Dynamics of collapsed polymers under the simultaneous influence of elongational and shear flows

Collapsed polymers in solution represent an oft-overlooked area of polymer physics, however recent studies of biopolymers in the bloodstream have suggested that the physics of polymer globules are not only relevant but could potentially lead to powerful new ways to manipulate single molecules using fluid flows. In the present article, we investigate the behavior of a collapsed polymer globule under the influence of linear combinations of shear and elongational flows. We generalize the theory of globule-stretch transitions that has been developed for the specific case of simple shear and elongational flows to account for behavior in arbitrary flow fields. In particular, we find that the behavior of a globule in flow is well represented by a two-state model wherein the critical parameters are the transition probabilities to go from a collapsed to a stretched state P(g-s) and vice versa P(s-g).

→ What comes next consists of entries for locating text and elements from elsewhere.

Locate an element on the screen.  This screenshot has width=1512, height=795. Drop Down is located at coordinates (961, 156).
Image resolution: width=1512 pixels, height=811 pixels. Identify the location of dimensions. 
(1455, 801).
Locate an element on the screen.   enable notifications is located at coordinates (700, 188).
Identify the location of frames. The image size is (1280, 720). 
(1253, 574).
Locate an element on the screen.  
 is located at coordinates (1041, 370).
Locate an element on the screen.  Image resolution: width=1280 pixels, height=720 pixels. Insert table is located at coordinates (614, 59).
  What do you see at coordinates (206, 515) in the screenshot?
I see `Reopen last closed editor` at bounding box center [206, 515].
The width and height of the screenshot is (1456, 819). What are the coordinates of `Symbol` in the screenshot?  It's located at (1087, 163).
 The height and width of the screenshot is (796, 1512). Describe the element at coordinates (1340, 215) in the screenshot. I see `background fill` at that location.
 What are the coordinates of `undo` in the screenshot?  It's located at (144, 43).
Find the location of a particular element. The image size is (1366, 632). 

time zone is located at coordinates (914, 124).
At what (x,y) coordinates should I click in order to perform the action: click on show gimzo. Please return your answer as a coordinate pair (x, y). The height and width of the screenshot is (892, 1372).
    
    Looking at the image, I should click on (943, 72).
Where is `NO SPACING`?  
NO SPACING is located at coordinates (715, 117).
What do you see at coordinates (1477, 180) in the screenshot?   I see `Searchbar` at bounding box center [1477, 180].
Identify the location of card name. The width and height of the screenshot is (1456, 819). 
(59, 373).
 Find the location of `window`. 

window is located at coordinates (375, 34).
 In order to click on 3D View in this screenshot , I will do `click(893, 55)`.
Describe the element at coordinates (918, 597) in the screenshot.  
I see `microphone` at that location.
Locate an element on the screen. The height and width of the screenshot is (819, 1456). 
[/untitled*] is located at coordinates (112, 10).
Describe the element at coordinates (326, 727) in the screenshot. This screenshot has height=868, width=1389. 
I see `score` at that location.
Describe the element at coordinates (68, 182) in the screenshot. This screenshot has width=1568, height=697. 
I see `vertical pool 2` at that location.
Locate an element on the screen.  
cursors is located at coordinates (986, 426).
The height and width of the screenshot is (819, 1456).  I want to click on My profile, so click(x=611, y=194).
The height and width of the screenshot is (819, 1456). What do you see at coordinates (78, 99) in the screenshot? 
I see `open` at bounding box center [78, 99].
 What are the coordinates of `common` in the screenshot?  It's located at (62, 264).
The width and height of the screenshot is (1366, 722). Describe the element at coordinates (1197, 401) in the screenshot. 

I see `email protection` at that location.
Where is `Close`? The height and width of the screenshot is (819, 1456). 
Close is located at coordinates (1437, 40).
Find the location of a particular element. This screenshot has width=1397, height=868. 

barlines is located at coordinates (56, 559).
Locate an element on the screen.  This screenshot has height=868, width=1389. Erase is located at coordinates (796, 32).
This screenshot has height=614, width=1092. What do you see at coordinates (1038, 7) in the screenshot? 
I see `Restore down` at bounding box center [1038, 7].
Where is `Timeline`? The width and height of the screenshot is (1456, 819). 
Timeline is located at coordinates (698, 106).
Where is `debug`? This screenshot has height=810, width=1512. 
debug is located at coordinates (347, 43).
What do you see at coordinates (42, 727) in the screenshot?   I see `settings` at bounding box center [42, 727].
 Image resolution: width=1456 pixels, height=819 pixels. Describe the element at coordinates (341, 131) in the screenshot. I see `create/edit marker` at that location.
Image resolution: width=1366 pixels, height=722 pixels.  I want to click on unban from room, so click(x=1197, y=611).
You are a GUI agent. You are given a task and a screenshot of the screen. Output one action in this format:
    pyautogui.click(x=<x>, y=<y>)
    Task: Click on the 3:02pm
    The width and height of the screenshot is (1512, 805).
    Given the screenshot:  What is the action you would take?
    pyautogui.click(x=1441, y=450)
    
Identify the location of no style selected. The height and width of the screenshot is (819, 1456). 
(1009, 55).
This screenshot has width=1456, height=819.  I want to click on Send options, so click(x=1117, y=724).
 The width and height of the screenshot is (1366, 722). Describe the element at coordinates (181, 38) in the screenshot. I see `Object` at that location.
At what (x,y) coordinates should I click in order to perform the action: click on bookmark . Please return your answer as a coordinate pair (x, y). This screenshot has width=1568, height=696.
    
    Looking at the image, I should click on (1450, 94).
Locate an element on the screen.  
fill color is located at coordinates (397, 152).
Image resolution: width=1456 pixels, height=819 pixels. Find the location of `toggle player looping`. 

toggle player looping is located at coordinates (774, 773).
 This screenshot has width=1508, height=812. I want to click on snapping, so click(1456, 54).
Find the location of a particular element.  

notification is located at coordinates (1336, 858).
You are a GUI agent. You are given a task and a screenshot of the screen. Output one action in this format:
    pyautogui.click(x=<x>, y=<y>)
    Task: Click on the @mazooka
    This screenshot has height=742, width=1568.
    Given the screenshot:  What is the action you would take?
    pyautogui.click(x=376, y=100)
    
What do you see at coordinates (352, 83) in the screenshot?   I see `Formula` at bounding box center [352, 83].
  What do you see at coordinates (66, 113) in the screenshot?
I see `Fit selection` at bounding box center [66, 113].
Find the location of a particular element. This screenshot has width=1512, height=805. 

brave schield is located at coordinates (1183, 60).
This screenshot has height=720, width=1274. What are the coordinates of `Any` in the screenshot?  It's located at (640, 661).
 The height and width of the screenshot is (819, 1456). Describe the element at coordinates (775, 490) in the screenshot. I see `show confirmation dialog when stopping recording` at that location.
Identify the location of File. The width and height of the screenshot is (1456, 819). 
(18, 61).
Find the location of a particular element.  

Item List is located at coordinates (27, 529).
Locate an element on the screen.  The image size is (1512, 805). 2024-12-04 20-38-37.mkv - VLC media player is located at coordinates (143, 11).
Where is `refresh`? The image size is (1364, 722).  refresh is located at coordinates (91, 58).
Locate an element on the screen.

The collapsed globule to stretch transition is described using a nucleation protrusion mechanism, and the reverse transition is described using either a tumbling or a relaxation mechanism. The magnitudes of P(g-s) and P(s-g) govern the state in which the polymer resides; for P(g-s) ≈ 0 and P(s-g) ≈ 1 the polymer is always collapsed, for P(g-s) ≈ 0 and P(s-g) ≈ 0 the polymer is stuck in either the collapsed or stretched state, for P(g-s) ≈ 1 and P(s-g) ≈ 0 the polymer is always stretched, and for P(g-s) ≈ 1 and P(s-g) ≈ 1 the polymer undergoes tumbling behavior. These transition probabilities are functions of the flow geometry, and we demonstrate that our theory quantitatively predicts globular polymer conformation in the case of mixed two-dimensional flows, regardless of orientation and representation, by comparing theoretical results to Brownian dynamics simulations. Generalization of the theory to arbitrary three-dimensional flows is discussed as is the incorporation of this theory into rheological equations.